In scenario two you don’t actively hate other women who are physically better looking than you but you can’t help the rising feeling of not being good enough. The thought of “maybe if women like them didn’t exist I’d be prettier” floats through your head but ultimately you dismiss it as wishful thinking. I want you to stop right there and ask yourself why exactly you feel so shitty, especially over something you’ve come to terms with and have no control over.
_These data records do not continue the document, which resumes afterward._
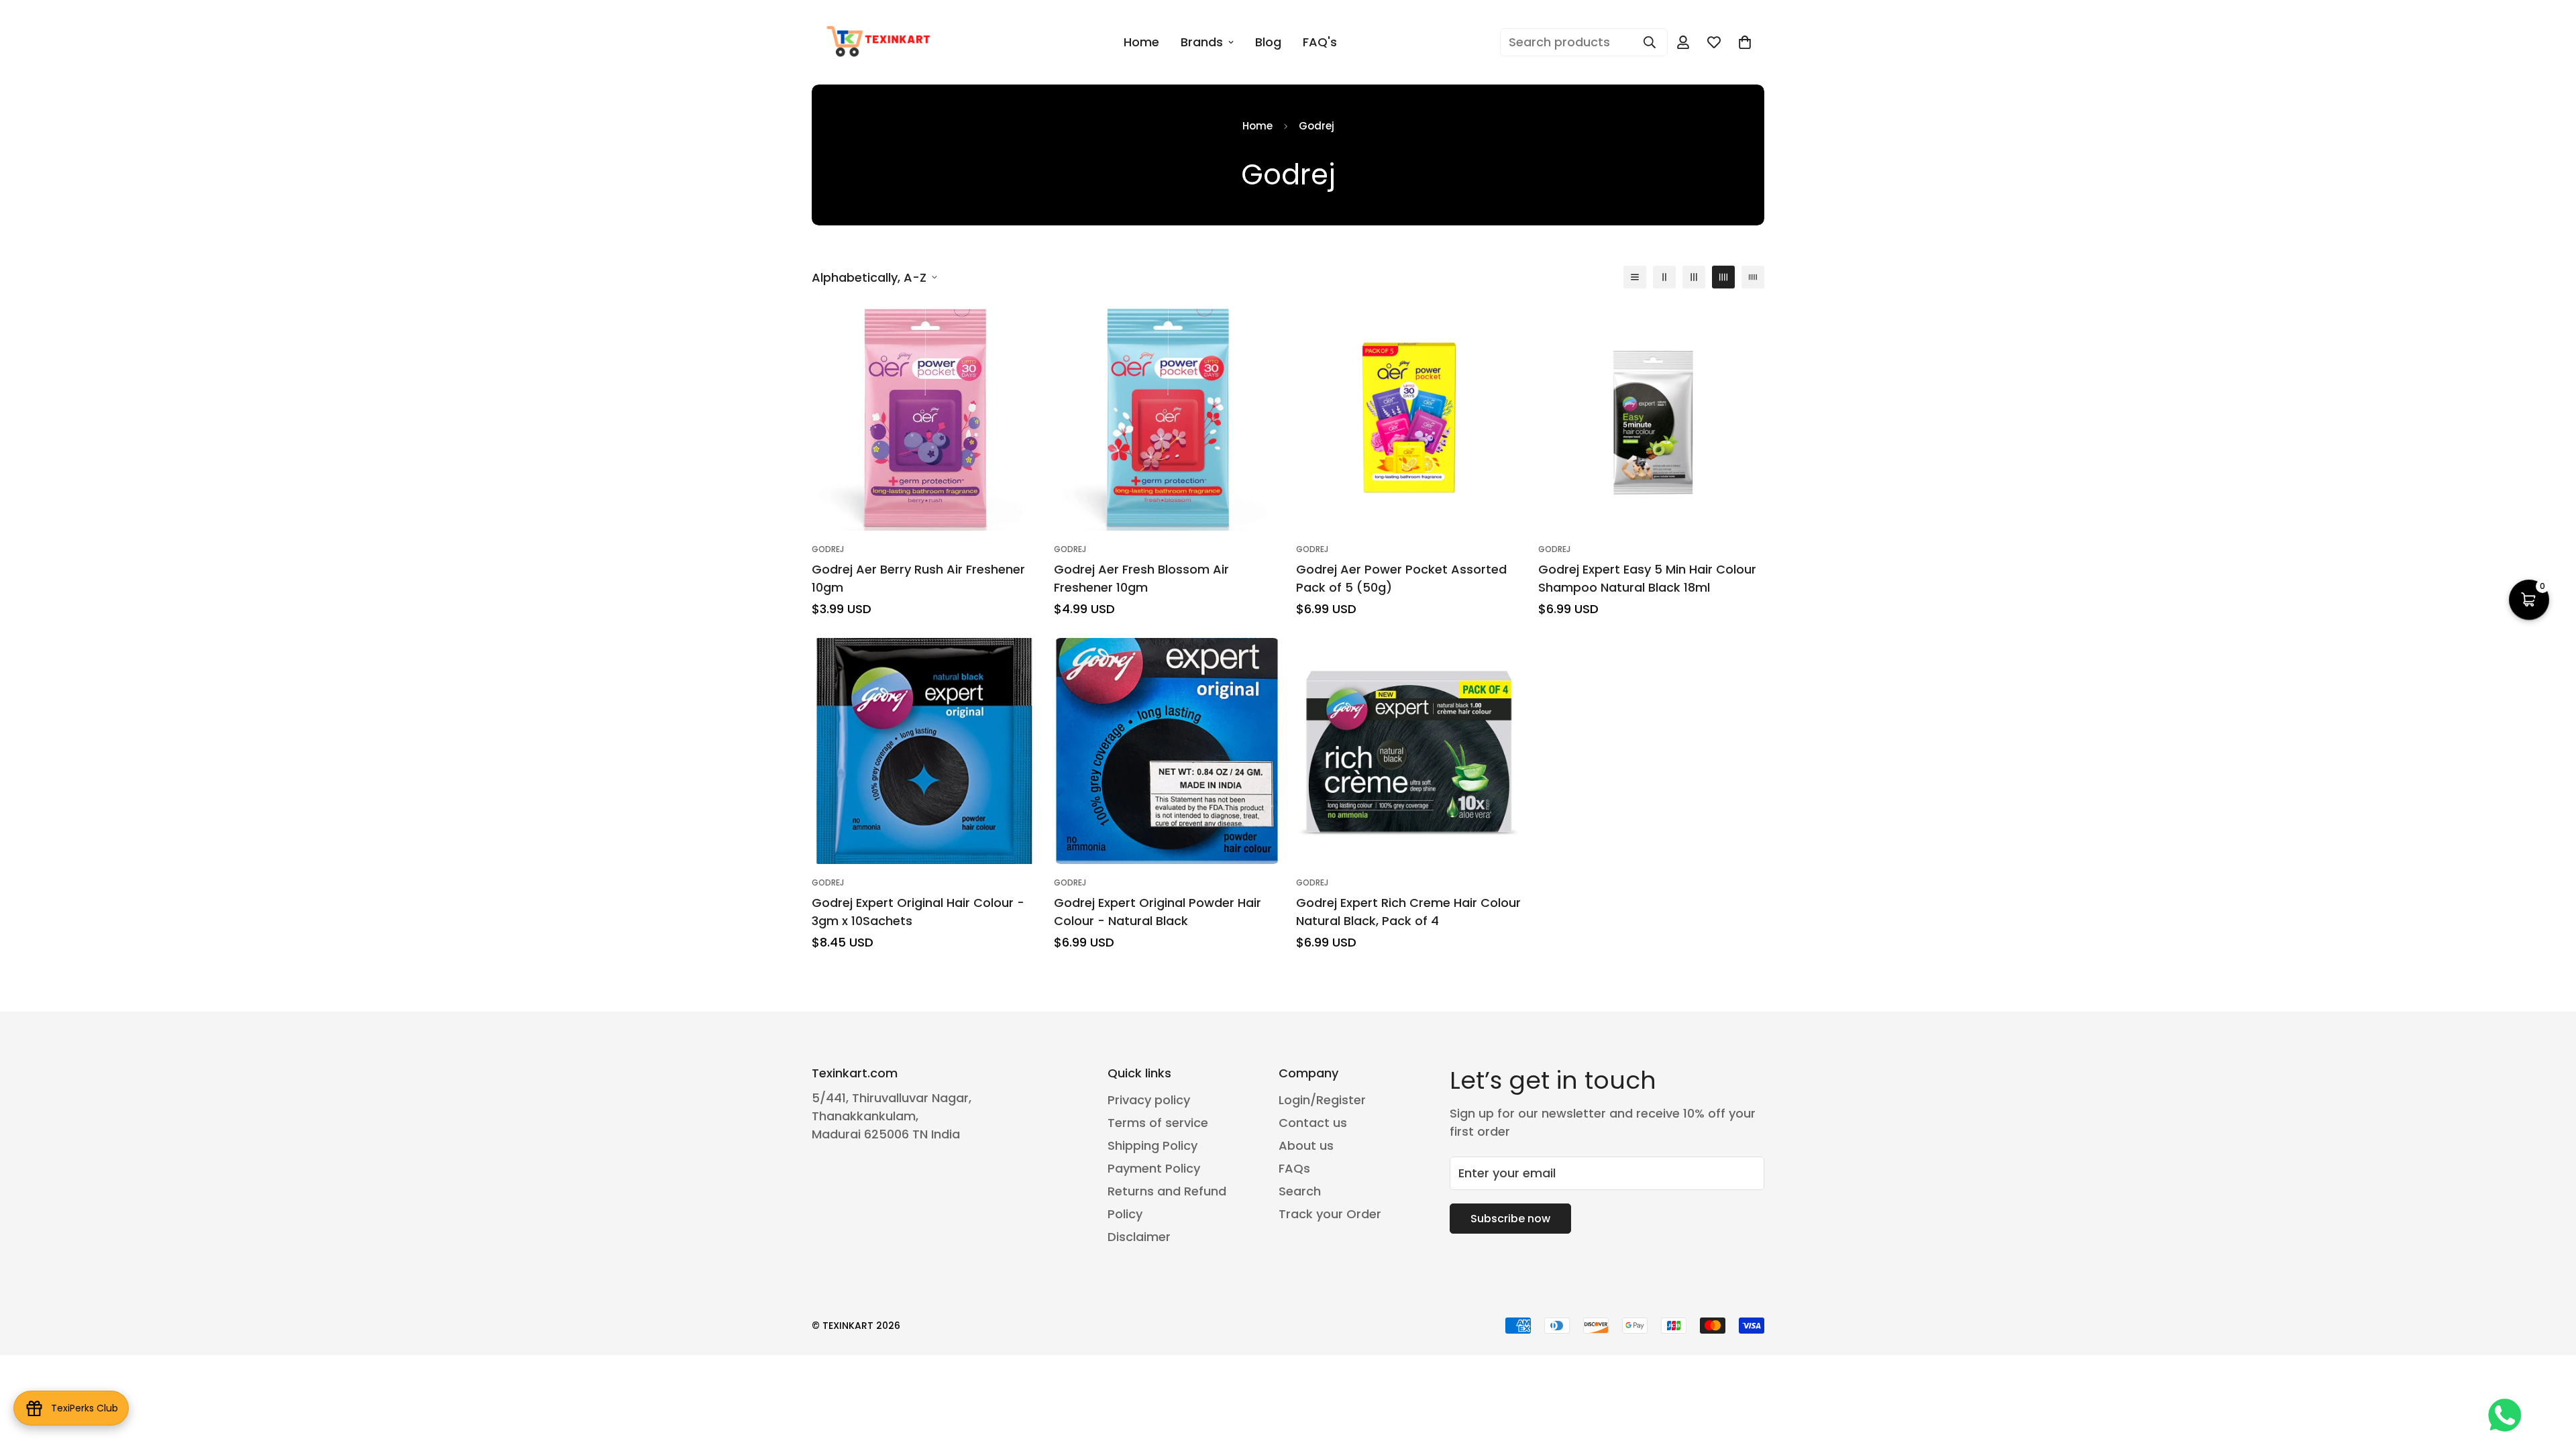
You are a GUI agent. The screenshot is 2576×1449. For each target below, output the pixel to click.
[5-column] (1752, 277)
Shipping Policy (1152, 1145)
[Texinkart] (880, 42)
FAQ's (1320, 42)
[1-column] (1634, 277)
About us (1306, 1145)
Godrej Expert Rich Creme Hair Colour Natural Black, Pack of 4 (1408, 911)
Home (1141, 42)
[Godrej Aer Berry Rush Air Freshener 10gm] (925, 418)
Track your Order (1330, 1213)
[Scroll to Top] (2549, 1375)
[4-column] (1723, 277)
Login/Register (1322, 1099)
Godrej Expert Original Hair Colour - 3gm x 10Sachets (918, 911)
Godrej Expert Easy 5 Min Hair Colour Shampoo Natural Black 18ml (1647, 578)
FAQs (1294, 1168)
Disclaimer (1139, 1236)
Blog (1268, 42)
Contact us (1313, 1122)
See, a large portion of why an ugly woman’s self-esteem is lower than the NHL’s ratings during the Superbowl is because of the media. I know, I know, “here we go, the feminist is blaming the media as if it isn’t mostly women coming up with and publishing these unreachable female body standards”. I’ve heard it all before but the truth is, media and society force us women to compete, antagonize, and judge each other. Why does every film have two girls fighting over one guy? Why does the “nerdy, uncool” girl have to upstage the “preppy, snooty” cheerleader to gain friends?
I’m glad that we’re finally (albeit slowly) moving on from these clichés and started showing more healthy relationships between women but it doesn’t change the fact that for most of us, we’ve been forced to see or participate in something that makes us be so mean to other women. It’s like we’ve forcibly gained some kind of “I hate other women!!!” reflex and it’s not like a habit where we can just wave it off and say “old habits die hard” or something.
I’ve been trying to change my ways, in the midst of learning to love myself and my ugliness, because I’m not the only ugly girl out there in the world. There are others going through the same thing so let’s just all collectively throw in the towel, pat each other on the butts, and be nice to one another.